Eastern Market Is Open for Business

Crowds gathered this morning to celebrate the grand reopening of the historic market on Capitol Hill.

Eastern Market was packed this morning as hundreds toured the new digs.

Hundreds gathered this morning to mark the reopening of Eastern Market. Mayor Adrian Fenty, DC delegate Eleanor Holmes Norton, Ward 6 councilmember Tommy Wells, and other local officials were on hand to commemorate the event.

The 136-year-old market in Southeast DC has been shuttered for more than two years since a fire ravaged the building in April 2007. Today, merchants opened for business in the newly improved—and air-conditioned—Eastern Market for the first time.

After a ribbon-cutting ceremony in front of the North Hall, Fenty, clad in a button-down shirt, khakis, and a red cap, made his way through the market, stopping to shake hands, pose for pictures, and chat with merchants. The masses swarmed around him, and nearly everyone was all smiles.

A line formed quickly at Market Lunch, a breakfast and lunch spot favored among market regulars. It was rumored to be giving away crabcakes to the first 100 customers.

“One of the lunch-counter employees told me about it two weeks ago, so I put it in my BlackBerry,” said Shereyll Brooks, who works near the market. “Now I don’t think it’s going to happen.

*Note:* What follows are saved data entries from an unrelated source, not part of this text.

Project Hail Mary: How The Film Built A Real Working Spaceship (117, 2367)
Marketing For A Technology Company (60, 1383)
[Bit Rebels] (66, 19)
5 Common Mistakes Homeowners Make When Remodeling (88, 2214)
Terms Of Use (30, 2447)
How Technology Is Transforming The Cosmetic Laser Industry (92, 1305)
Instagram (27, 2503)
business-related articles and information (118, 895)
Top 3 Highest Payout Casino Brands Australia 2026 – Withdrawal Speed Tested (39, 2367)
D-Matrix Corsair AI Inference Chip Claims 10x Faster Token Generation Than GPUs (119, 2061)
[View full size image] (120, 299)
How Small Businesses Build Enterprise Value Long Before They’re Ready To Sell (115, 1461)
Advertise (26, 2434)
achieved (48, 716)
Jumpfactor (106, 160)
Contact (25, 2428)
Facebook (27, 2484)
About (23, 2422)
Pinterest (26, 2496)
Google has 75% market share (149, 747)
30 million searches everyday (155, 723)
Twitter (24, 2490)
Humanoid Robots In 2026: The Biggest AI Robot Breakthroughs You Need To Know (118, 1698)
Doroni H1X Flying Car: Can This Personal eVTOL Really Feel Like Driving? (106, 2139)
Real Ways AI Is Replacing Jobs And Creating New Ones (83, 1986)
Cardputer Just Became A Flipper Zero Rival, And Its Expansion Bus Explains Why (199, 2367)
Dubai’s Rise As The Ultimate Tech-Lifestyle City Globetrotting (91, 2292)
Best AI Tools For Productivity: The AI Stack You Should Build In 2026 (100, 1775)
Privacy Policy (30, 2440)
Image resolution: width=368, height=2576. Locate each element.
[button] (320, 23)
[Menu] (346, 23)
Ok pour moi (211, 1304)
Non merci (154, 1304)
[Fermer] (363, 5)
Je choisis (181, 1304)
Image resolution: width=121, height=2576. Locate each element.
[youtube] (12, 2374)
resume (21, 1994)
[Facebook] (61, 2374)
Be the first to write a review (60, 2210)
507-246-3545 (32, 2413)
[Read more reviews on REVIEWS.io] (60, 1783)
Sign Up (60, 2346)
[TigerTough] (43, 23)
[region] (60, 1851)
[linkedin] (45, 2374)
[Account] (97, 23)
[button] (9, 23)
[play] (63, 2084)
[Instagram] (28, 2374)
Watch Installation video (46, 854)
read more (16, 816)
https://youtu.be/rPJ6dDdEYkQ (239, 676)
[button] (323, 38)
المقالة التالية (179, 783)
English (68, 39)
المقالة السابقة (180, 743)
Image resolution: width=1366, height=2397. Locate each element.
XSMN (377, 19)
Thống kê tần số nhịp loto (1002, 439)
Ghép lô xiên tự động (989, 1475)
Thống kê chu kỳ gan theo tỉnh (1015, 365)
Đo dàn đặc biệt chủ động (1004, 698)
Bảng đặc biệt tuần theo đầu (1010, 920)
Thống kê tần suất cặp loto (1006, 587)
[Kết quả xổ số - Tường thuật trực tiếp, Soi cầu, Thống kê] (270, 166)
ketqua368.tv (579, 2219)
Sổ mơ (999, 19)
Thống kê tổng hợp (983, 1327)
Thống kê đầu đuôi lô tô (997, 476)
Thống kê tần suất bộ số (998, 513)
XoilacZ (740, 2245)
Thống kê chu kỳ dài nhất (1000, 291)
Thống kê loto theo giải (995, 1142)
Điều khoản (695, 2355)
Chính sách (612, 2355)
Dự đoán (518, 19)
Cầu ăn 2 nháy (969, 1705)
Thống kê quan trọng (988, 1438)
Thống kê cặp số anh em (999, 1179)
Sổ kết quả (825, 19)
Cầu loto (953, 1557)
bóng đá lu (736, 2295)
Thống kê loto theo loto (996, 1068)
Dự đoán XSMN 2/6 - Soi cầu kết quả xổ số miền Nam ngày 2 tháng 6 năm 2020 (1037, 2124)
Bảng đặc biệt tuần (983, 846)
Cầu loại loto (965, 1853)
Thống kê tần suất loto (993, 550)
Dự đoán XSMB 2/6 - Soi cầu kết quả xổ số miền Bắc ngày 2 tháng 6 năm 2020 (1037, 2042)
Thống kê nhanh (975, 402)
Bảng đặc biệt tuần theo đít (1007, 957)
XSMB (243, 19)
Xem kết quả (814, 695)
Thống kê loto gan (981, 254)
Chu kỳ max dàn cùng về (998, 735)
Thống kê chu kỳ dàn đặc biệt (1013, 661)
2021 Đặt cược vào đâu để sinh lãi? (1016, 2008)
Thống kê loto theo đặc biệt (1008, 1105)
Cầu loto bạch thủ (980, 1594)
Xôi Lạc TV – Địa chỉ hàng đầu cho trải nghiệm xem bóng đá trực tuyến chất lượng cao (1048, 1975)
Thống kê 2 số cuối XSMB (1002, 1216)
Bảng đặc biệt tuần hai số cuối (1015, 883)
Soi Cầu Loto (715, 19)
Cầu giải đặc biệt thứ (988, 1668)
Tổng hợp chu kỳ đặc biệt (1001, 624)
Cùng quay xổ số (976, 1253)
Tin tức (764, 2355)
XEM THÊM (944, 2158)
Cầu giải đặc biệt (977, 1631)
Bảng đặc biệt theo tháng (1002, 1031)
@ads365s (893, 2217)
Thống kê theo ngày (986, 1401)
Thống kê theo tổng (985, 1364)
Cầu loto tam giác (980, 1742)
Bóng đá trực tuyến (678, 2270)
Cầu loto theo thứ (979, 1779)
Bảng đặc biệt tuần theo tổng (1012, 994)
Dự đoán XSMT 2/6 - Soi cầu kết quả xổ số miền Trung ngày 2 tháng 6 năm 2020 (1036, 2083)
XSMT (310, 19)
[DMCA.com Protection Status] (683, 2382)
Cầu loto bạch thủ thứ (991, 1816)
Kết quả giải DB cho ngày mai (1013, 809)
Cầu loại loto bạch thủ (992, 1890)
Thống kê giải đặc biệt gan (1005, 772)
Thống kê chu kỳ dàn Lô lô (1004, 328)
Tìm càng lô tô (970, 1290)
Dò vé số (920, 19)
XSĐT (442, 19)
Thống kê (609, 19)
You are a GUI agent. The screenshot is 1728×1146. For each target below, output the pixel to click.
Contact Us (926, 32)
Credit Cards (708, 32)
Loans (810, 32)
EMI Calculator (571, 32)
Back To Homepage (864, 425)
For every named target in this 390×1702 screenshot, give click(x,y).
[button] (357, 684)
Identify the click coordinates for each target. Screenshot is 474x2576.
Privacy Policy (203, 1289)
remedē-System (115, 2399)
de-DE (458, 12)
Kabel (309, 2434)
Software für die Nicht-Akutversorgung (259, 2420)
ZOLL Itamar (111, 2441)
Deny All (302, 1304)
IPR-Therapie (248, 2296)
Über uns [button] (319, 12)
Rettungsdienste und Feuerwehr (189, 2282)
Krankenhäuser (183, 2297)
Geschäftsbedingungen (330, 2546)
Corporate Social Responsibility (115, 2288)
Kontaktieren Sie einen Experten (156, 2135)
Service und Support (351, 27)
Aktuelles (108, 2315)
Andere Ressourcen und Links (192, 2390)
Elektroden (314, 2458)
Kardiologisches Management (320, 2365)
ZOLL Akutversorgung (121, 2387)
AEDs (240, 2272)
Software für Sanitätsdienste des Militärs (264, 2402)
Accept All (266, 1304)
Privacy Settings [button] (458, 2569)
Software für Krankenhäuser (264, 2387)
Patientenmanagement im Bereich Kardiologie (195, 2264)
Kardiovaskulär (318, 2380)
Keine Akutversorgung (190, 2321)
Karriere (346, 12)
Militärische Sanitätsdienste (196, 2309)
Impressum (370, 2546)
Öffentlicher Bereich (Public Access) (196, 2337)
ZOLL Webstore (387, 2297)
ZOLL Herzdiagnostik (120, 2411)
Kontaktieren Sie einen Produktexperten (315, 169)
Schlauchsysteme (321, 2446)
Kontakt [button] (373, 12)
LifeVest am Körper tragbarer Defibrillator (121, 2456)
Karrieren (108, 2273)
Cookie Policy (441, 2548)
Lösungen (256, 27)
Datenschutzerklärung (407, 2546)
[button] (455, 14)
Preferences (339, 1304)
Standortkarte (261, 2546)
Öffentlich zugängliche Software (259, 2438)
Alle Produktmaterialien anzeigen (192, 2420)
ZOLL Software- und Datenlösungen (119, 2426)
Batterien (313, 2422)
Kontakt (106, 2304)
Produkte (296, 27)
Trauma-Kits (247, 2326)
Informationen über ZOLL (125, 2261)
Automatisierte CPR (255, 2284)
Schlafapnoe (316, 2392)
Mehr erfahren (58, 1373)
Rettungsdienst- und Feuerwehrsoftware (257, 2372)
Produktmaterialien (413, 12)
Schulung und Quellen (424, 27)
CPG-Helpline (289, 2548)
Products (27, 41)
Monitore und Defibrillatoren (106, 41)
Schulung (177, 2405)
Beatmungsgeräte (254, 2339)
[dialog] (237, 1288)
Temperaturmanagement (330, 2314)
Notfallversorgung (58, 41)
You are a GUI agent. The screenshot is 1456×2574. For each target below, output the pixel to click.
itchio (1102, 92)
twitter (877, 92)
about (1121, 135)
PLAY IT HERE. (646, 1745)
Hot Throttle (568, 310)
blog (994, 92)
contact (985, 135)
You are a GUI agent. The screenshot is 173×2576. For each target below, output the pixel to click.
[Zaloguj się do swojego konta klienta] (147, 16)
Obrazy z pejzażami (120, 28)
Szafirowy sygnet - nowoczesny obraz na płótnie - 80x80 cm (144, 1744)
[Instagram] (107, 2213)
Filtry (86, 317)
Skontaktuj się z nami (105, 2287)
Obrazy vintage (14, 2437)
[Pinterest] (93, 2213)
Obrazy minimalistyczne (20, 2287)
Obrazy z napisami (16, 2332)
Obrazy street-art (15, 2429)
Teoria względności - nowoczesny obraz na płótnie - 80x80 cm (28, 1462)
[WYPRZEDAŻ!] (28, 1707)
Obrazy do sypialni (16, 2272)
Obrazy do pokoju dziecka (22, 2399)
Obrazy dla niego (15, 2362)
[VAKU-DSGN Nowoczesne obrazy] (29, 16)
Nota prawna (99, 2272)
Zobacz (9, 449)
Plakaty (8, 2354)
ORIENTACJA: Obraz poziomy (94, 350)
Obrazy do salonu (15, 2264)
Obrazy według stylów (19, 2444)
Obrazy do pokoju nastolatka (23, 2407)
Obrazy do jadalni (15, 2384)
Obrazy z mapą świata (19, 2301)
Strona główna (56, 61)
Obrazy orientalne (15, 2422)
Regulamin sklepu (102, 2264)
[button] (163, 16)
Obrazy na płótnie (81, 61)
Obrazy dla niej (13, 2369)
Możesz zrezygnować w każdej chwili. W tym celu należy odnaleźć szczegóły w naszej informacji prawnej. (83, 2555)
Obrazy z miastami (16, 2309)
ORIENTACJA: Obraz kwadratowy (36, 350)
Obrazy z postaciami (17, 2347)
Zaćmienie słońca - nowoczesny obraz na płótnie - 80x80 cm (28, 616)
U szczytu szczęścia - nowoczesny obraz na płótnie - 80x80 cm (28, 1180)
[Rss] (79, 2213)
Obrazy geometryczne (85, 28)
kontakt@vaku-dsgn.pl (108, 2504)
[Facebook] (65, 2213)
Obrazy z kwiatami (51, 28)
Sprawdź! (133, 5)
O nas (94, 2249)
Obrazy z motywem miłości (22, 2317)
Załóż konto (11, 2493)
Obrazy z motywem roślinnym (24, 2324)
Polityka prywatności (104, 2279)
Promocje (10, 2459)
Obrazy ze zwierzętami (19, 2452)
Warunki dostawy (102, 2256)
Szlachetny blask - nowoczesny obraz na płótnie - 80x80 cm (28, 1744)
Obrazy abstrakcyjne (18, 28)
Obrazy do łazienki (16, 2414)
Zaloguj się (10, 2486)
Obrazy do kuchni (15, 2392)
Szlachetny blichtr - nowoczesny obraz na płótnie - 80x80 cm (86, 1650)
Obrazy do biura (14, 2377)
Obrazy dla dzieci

We’re too far back.”

Brooks said she frequents the lunch spot almost daily. Her coworker Ben Welle, who stood nearby, was looking forward to the fried chicken. “Back to work we go,” he said.

Barbara Ashby had better luck—she was one of the first in line. Ashby has been frequenting Market Lunch once a week for two decades; some days she comes for breakfast and some for lunch. When the market burned, she said, “I came over and cried.”

Ashby ordered only an iced tea, but she looks forward to perching at the long counter this weekend with her favorite lunch, soft-shell crab.

Cheese merchant Mike Bowers is thrilled to be back in the old building. All of the vendors returned to the same locations they’d occupied before the fire. Bowers and the other merchants worked with the city to redesign their workspace. Bowers’s Fancy Dairy Products has new glass display cases and a walk-in freezer, among other improvements.

Today, Bowers said, he saw lots of regulars. He added that his grandfather opened the shop in 1964, so many of his customers have known him since childhood.

“This is like a homecoming,” he said. “It’s just a really good feeling to come back to Eastern Market and once again be a part of the community in here.”